- Given records
----------------

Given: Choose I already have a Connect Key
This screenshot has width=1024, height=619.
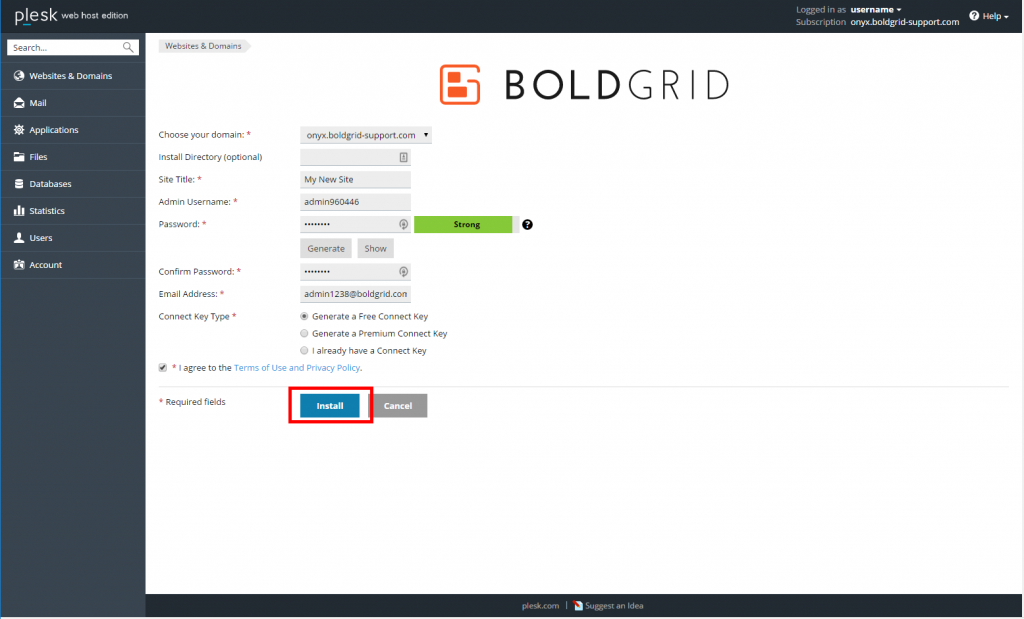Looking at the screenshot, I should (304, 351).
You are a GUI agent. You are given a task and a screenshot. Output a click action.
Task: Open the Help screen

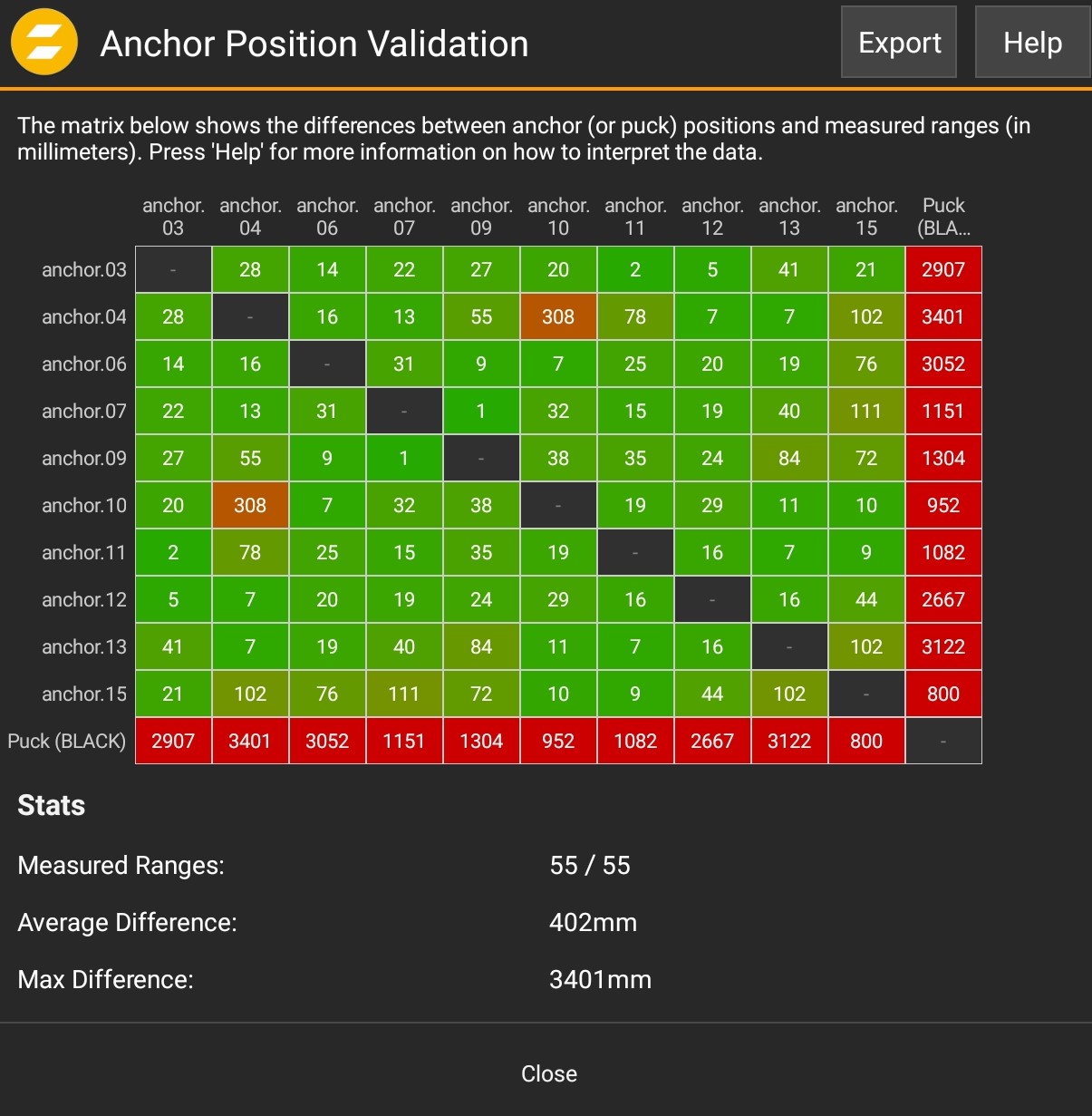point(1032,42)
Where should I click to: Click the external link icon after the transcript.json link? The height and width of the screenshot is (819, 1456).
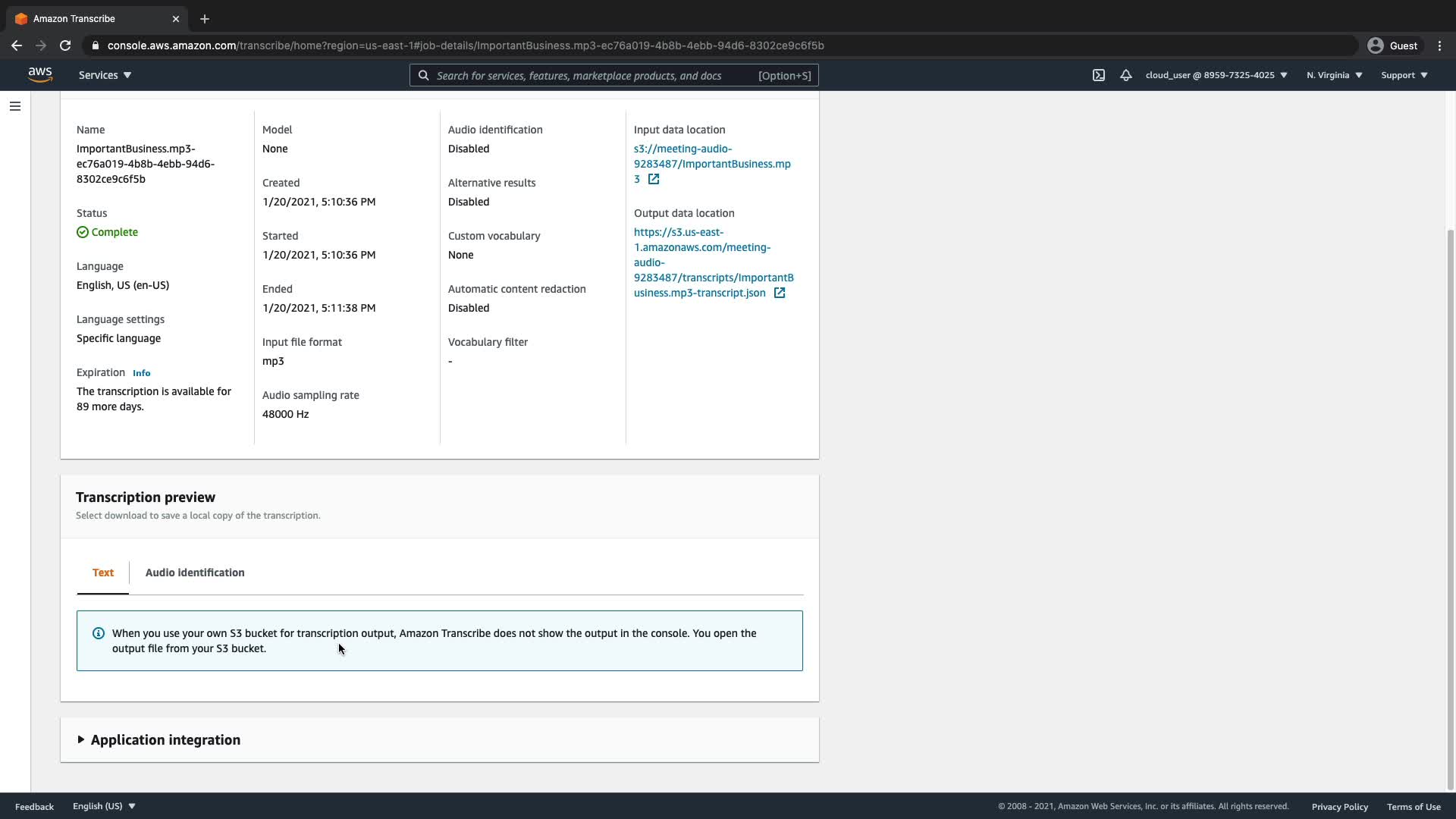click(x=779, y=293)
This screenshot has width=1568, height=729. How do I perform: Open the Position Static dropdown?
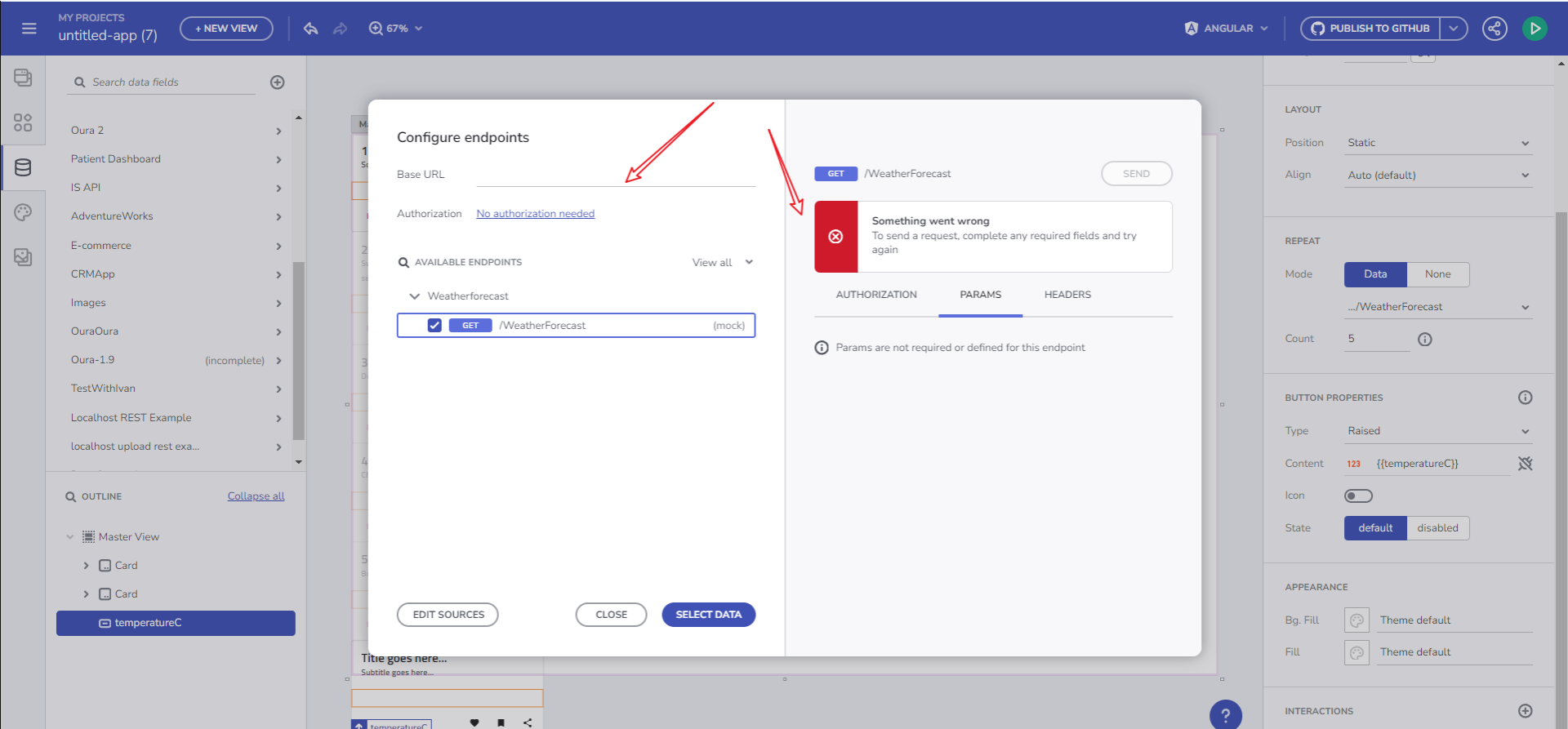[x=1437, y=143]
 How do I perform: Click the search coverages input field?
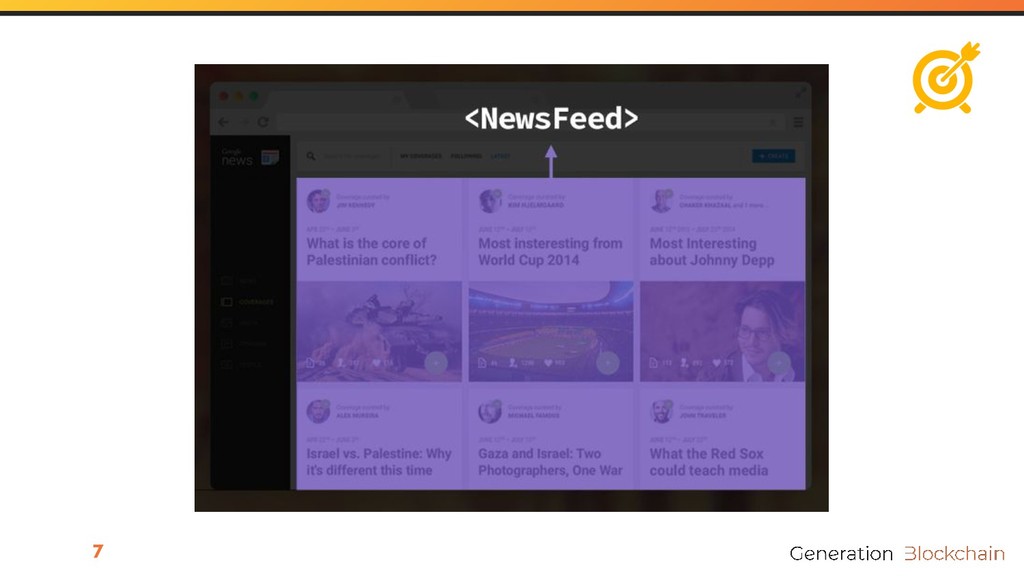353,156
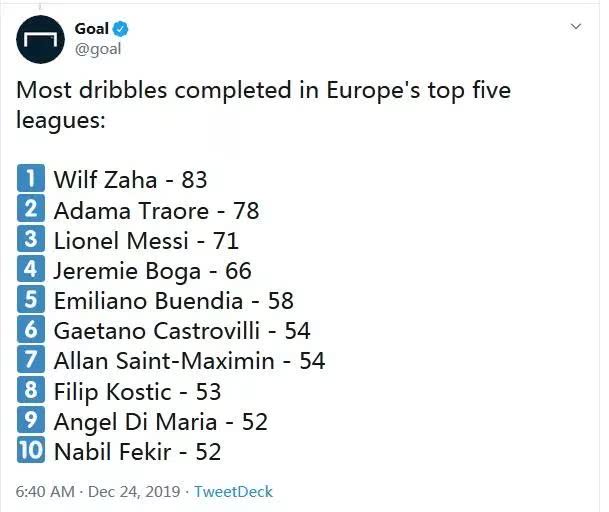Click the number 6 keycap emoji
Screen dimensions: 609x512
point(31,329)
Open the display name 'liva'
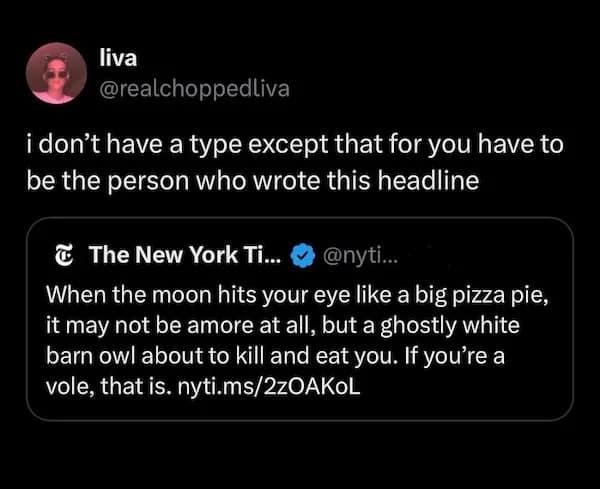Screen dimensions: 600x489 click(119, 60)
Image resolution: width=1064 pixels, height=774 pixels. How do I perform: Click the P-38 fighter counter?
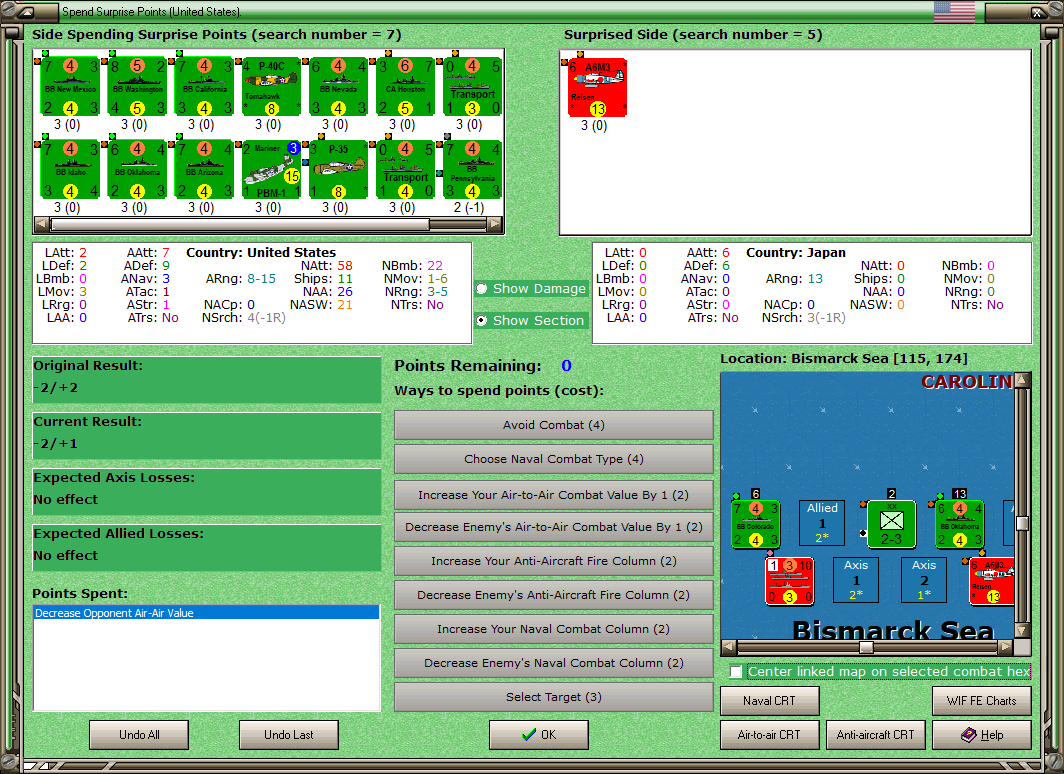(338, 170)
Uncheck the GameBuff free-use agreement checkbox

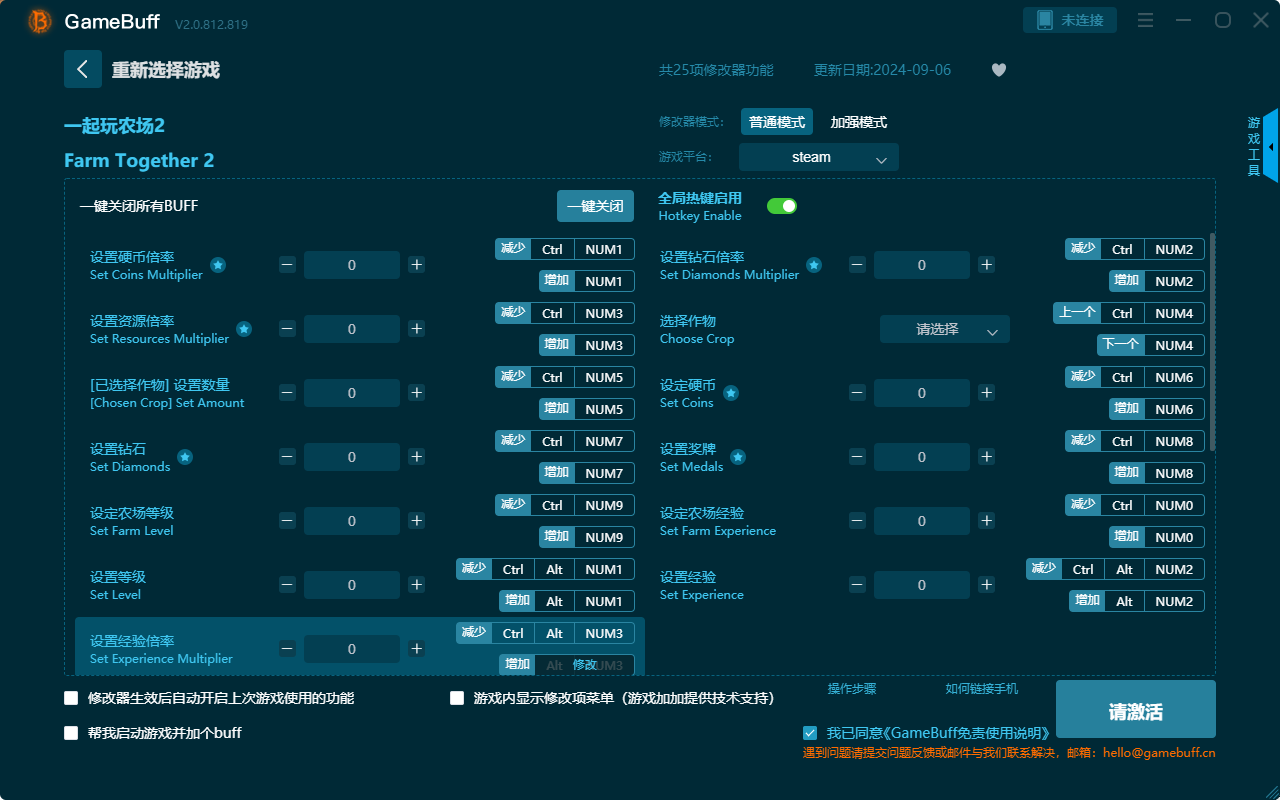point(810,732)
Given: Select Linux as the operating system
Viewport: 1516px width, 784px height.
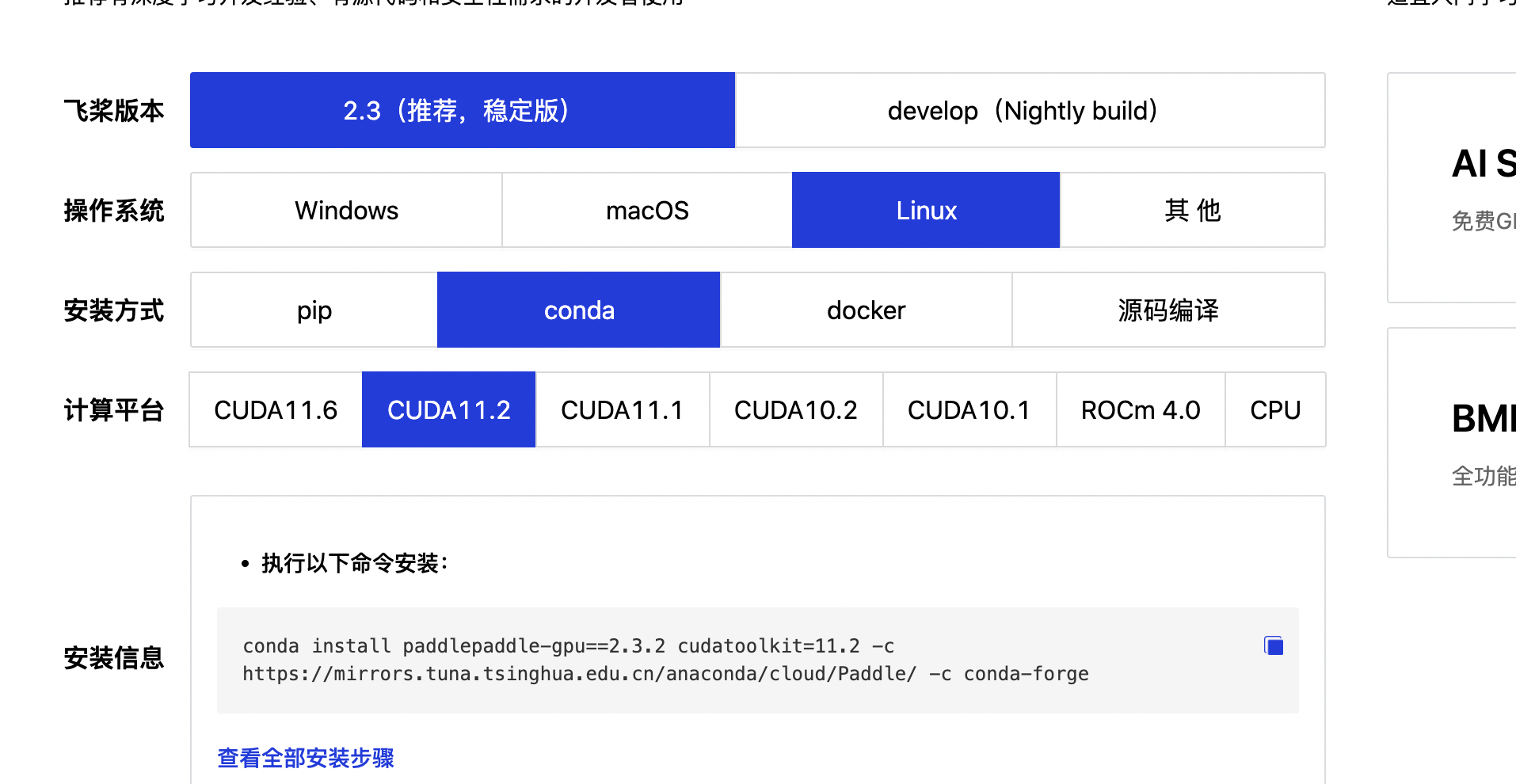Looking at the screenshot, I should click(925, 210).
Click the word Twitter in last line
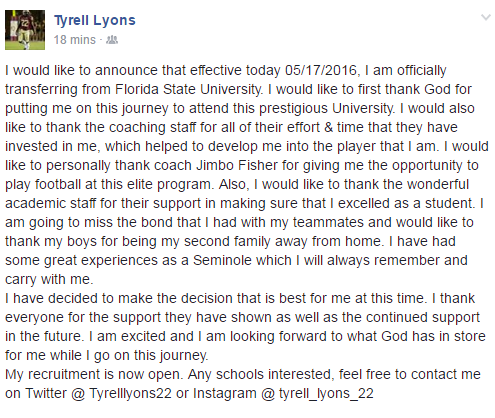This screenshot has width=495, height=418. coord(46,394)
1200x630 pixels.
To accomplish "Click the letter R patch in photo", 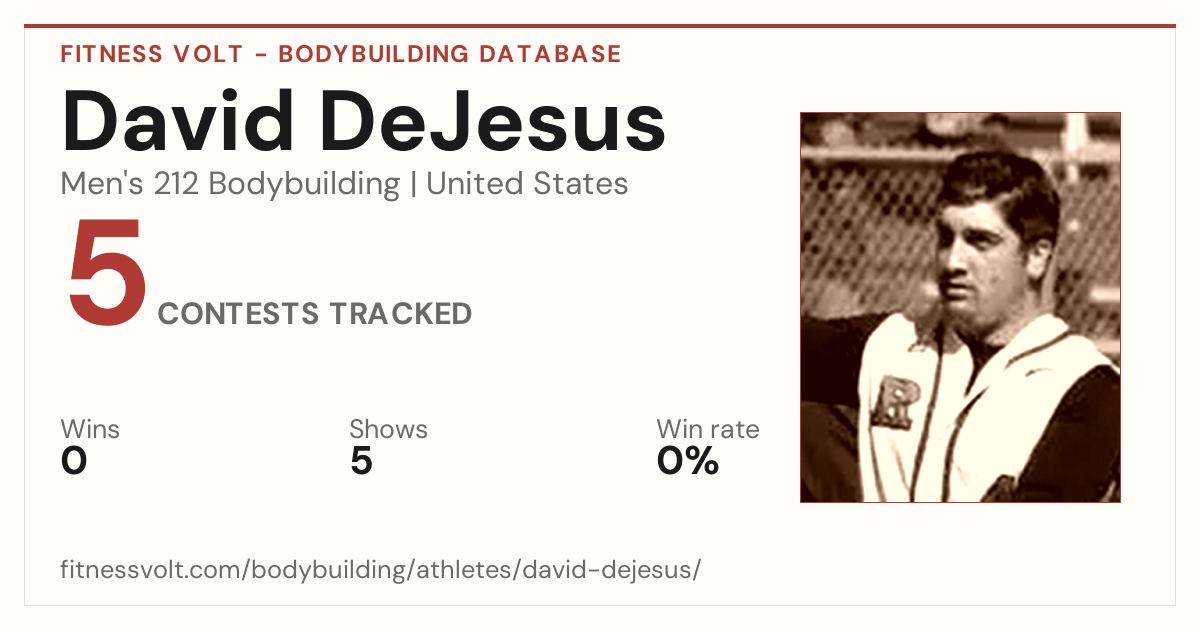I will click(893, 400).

----------------

- Task requirements
Print everything from the start of the records down to the line containing "point(1032,42)", both ends included, exactly as it appears, leaving out the pictures.

- Answer to the exercise
Given: Choose I already have a Connect Key
This screenshot has width=1024, height=619.
Looking at the screenshot, I should (304, 351).
You are a GUI agent. You are given a task and a screenshot. Output a click action.
Task: Open the Help screen

point(1032,42)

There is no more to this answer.